A multidisciplinary analysis for traces of the last state of earthquake generation in preseismic electromagnetic emissions
- 1Department of Electronics, Technological Education Institute (TEI) of Piraeus, 250 Thivon & P. Ralli, 12244, Aigaleo, Athens, Greece
- 2Department of Electronic and Computer Engineering, Brunel University Uxbridge, Middlesex, UB8 3PH, UK
- 3Department of Electronics, Technological Education Institute (TEI) of Athens, Ag. Spyridonos, 12210, Aigaleo, Athens, Greece
- 4Department of Physics, Section of Solid State Physics, University of Athens, Panepistimiopolis, 15784, Zografos, Athens, Greece
Abstract.

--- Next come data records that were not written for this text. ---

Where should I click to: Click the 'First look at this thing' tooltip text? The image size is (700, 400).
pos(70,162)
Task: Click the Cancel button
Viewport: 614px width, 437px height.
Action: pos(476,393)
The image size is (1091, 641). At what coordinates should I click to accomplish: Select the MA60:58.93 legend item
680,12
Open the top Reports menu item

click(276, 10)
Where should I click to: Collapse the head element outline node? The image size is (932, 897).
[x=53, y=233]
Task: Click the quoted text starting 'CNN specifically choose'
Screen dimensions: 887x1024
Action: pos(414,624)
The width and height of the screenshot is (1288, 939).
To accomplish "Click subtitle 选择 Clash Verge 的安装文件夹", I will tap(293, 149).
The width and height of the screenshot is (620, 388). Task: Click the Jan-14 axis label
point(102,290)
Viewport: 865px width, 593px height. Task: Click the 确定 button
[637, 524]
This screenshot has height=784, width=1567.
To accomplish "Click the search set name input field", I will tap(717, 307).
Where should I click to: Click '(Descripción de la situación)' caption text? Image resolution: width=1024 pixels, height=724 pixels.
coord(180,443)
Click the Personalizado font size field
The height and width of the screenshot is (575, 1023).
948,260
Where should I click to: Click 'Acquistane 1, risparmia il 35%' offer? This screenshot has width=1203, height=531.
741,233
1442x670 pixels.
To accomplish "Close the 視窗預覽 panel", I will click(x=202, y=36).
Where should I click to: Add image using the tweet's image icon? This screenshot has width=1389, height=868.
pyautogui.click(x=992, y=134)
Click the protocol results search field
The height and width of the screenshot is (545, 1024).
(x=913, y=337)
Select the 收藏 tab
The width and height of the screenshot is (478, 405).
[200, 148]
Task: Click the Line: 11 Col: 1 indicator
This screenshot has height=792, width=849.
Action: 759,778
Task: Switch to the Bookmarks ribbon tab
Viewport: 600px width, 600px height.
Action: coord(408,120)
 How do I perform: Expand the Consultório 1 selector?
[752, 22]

Many questions about earthquake (EQ) generation remain standing. Fracture induced electromagnetic (EM) fields allow real-time monitoring of damage evolution in materials during mechanical loading. An improved understanding of the EM precursors has direct implications for the study of EQ generation processes. An important challenge in this direction is to identify an observed anomaly in a recorded EM time series as a pre-seismic one and correspond this to a distinct stage of EQ generation. In previous papers (Kapiris et al., 2004; Contoyiannis et al., 2005; Papadimitriou et al., 2008), we have shown that the last kHz part of the emerged precursory EM activity is rooted in the fracture of the backbone of asperities distributed along the activated fault, sustaining the system. The crucial character of this suggestion requires further support. In this work we focus on this effort. Tools of information theory (Fisher Information) and concepts of entropy (Shannon and Tsallis entropies) are employed. The analysis indicates that the launch of the EM precursor is combined with the appearance of a significantly higher level of organization, which is an imprint of a corresponding higher level of organization of the local seismicity preceding the EQ occurrence. We argue that the temporal evolution of the detected EM precursor is in harmony with the Intermittent Criticality approach of fracture by means of energy release, correlation length, Hurst exponent and a power-law exponent obtained from frequency-size distributions of seismic/electromagnetic avalanche events. The candidate precursory EM activity is also consistent with other precursors from other disciplines. Thus, accumulated evidence, including laboratory experiments, strengthen the consideration that the emergence of the kHz EM precursor is sourced in the fracture of asperities indicating that EQ occurrence is expected.